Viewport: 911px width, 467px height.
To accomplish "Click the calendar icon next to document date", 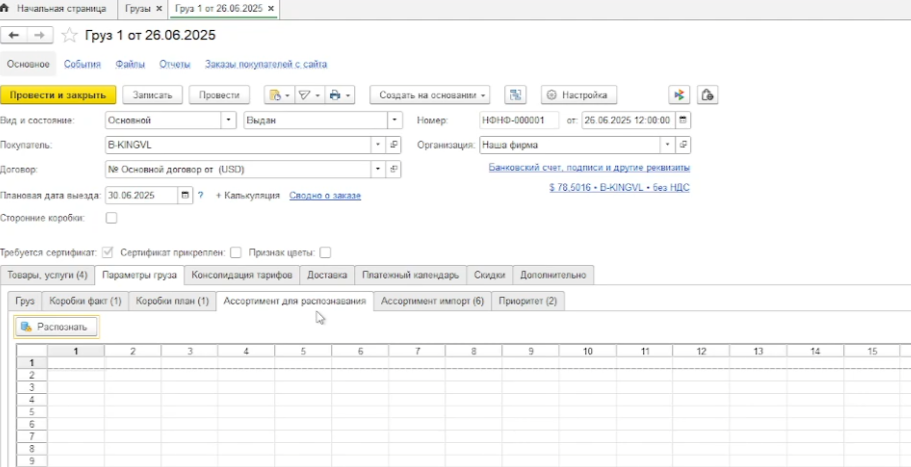I will pyautogui.click(x=683, y=120).
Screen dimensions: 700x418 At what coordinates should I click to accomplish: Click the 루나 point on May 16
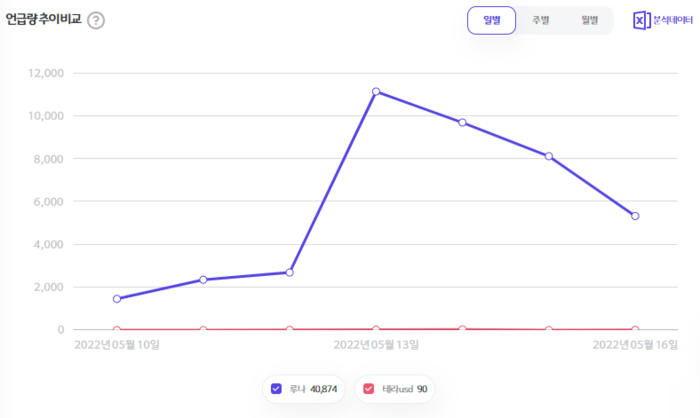(635, 216)
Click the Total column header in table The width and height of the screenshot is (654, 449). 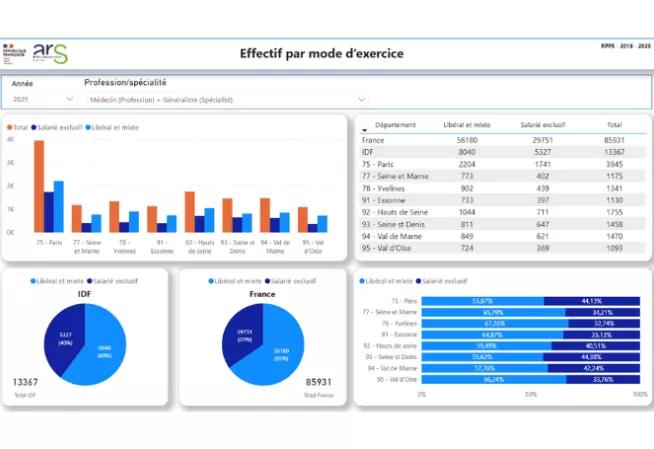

▶ _What the task requires_
The lines from the one containing "Screen dimensions: 700x418" through the final line of the data are to be repeated exactly, with both ends included and all pictures left out.

▶ _Response for this exercise_
Screen dimensions: 700x418 At what coordinates should I click to accomplish: Click the 루나 point on May 16
(635, 216)
Click the Total column header in table The width and height of the screenshot is (654, 449). 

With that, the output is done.